### Task to complete
Each line below containing the word "Viewport" needs to be shown.

### Material provided
.....

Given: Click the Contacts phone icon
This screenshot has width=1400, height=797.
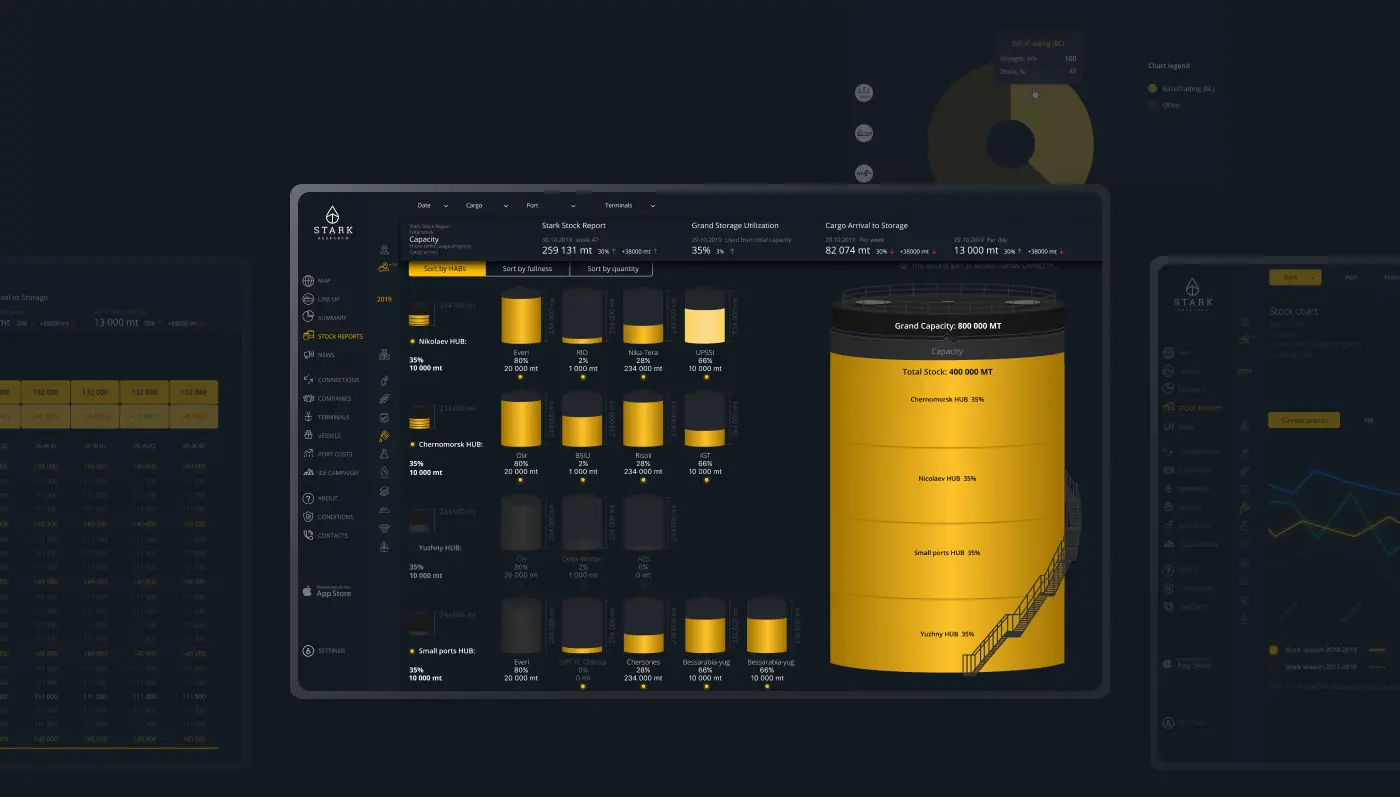Looking at the screenshot, I should click(308, 535).
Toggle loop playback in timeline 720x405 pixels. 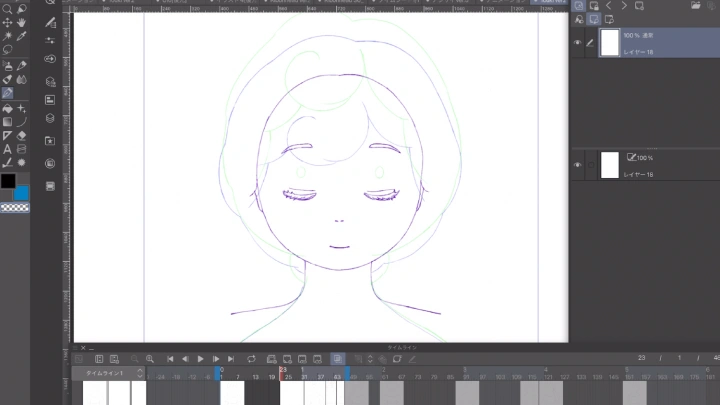click(251, 358)
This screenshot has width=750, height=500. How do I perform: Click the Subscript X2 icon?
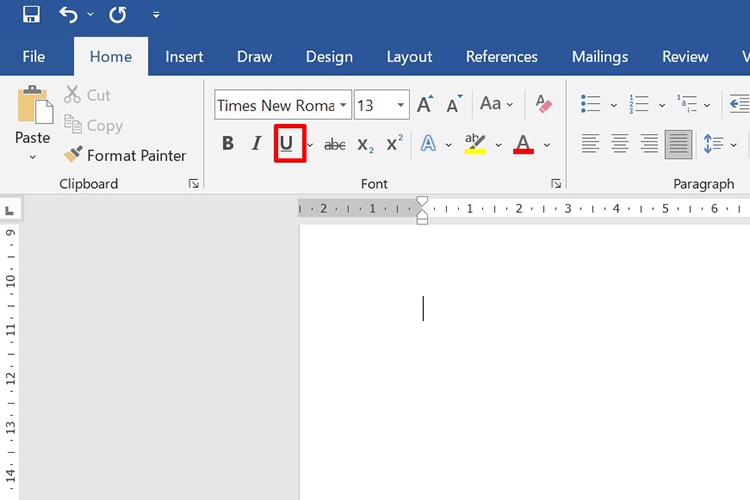tap(365, 144)
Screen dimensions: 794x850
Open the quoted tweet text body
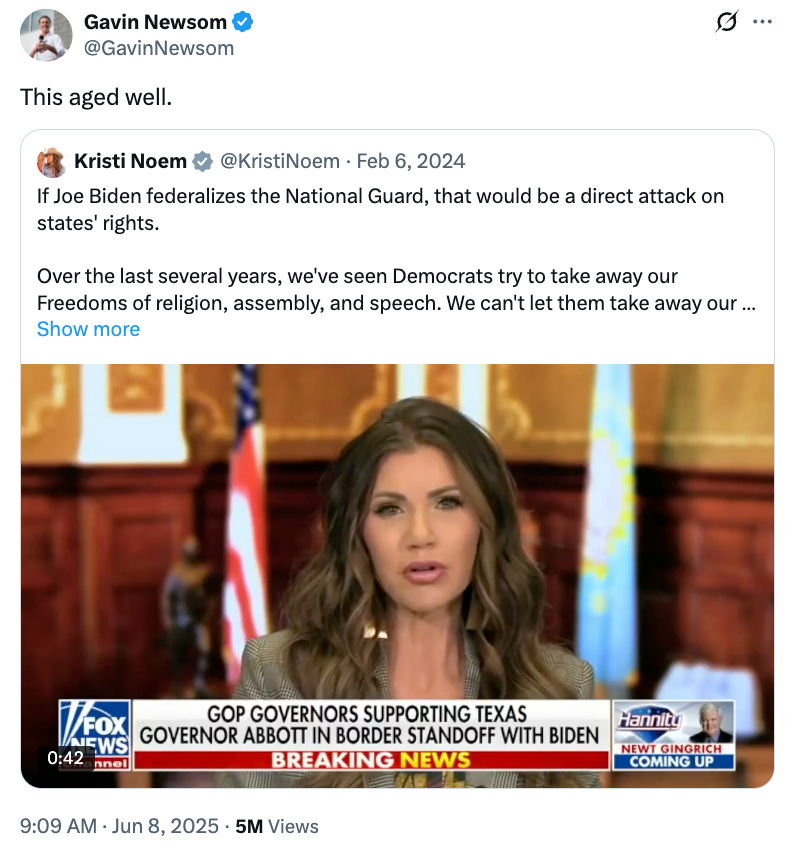point(396,249)
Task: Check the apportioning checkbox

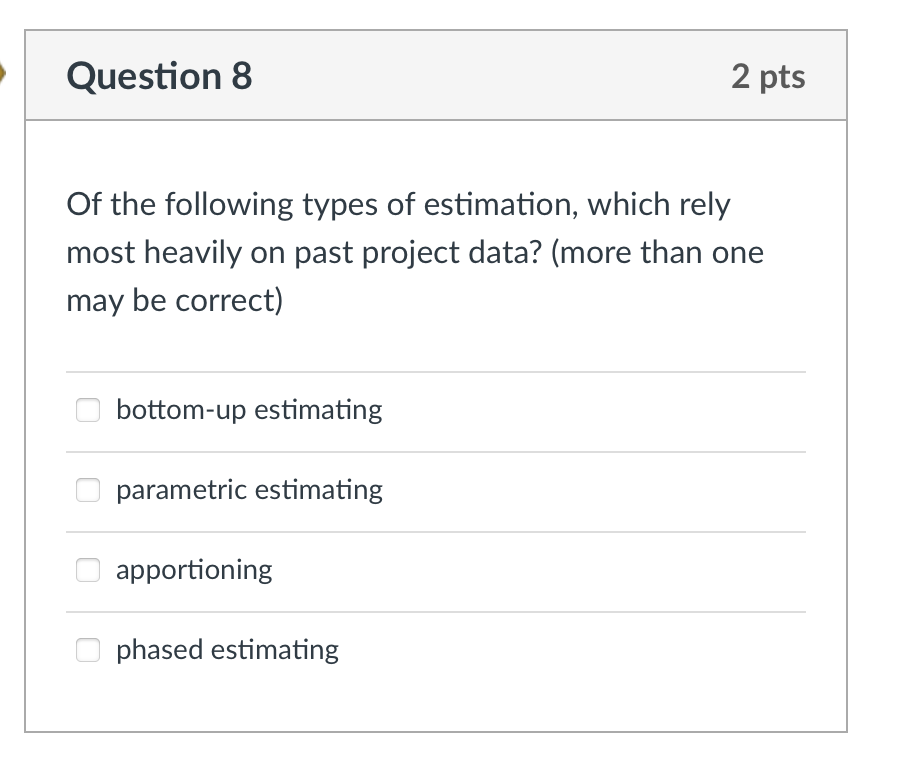Action: coord(88,570)
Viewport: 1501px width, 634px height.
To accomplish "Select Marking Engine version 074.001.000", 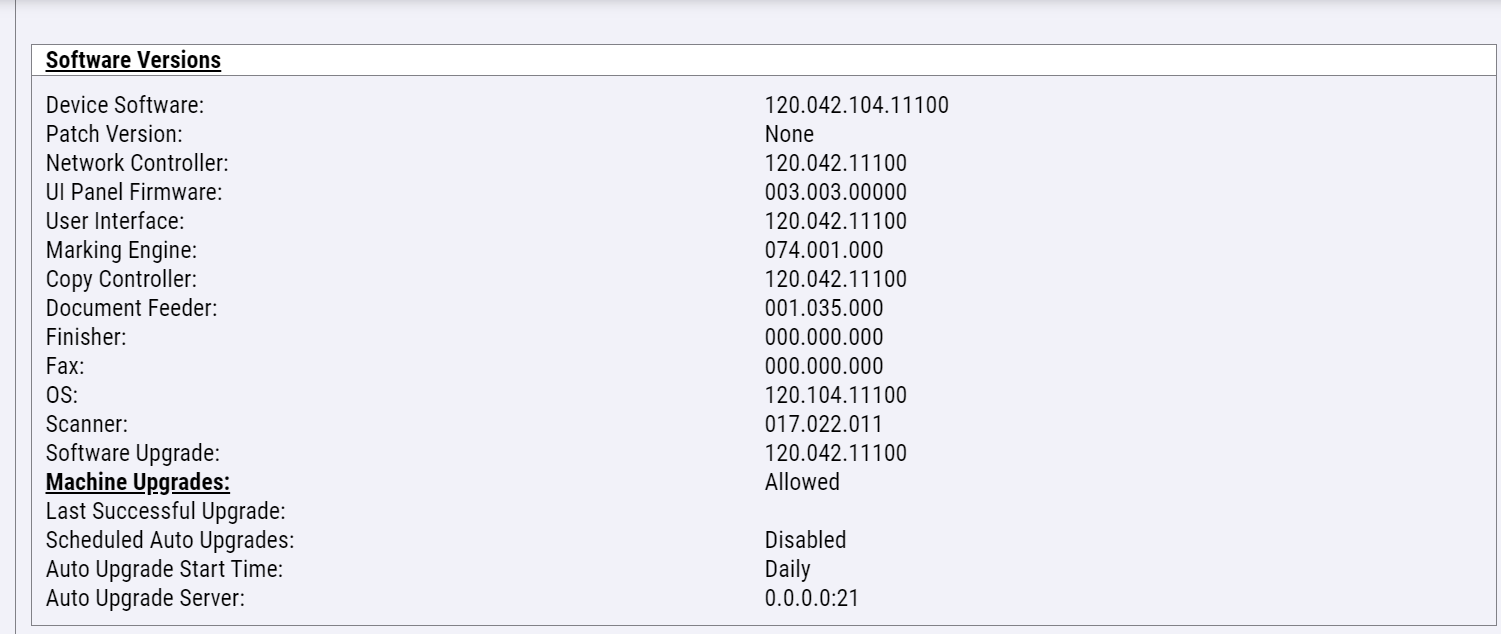I will pyautogui.click(x=824, y=250).
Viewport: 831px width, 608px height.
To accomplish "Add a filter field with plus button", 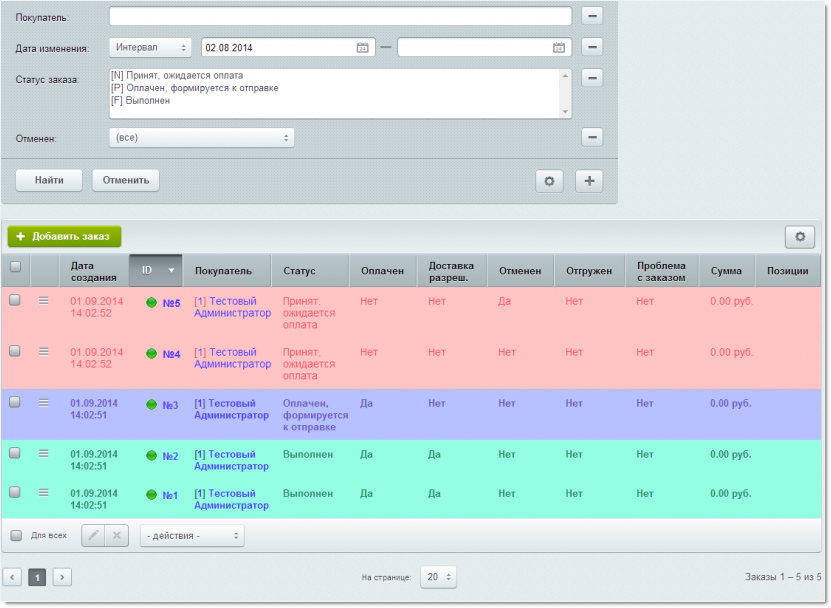I will [x=589, y=181].
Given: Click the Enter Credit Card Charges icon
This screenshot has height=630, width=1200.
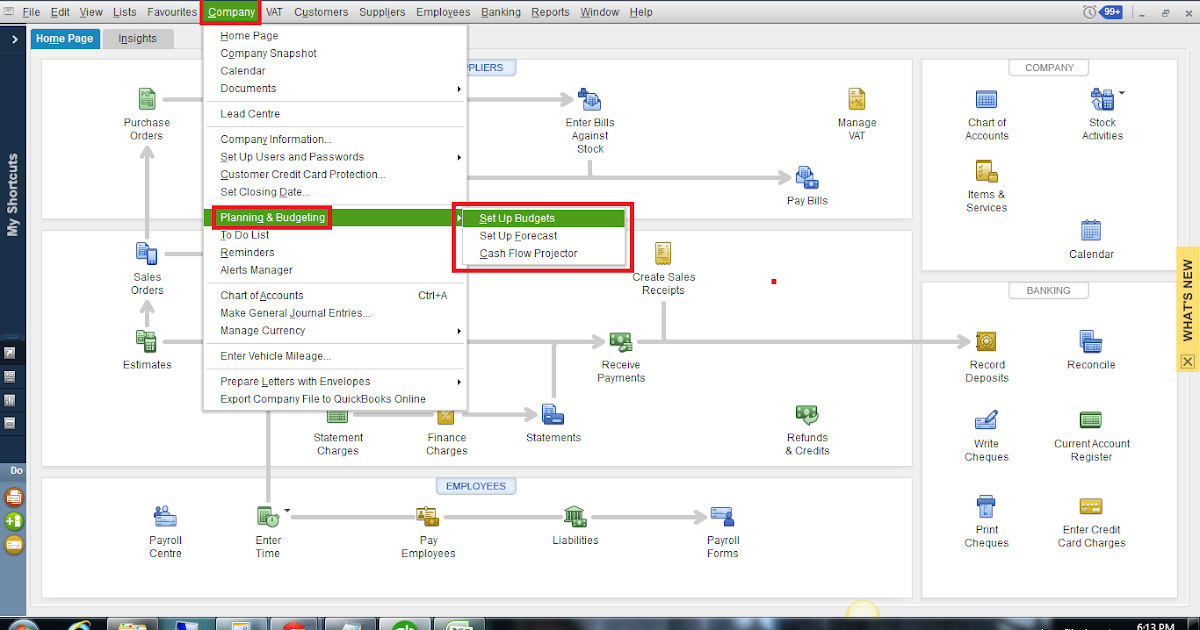Looking at the screenshot, I should (1090, 506).
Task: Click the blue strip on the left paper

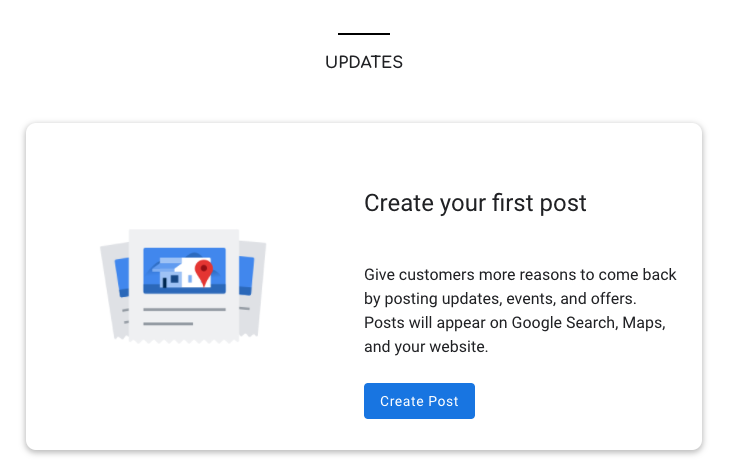Action: click(122, 277)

.....

### Result of this task
Viewport: 1501px width, 634px height.
Viewport: 831px width, 608px height.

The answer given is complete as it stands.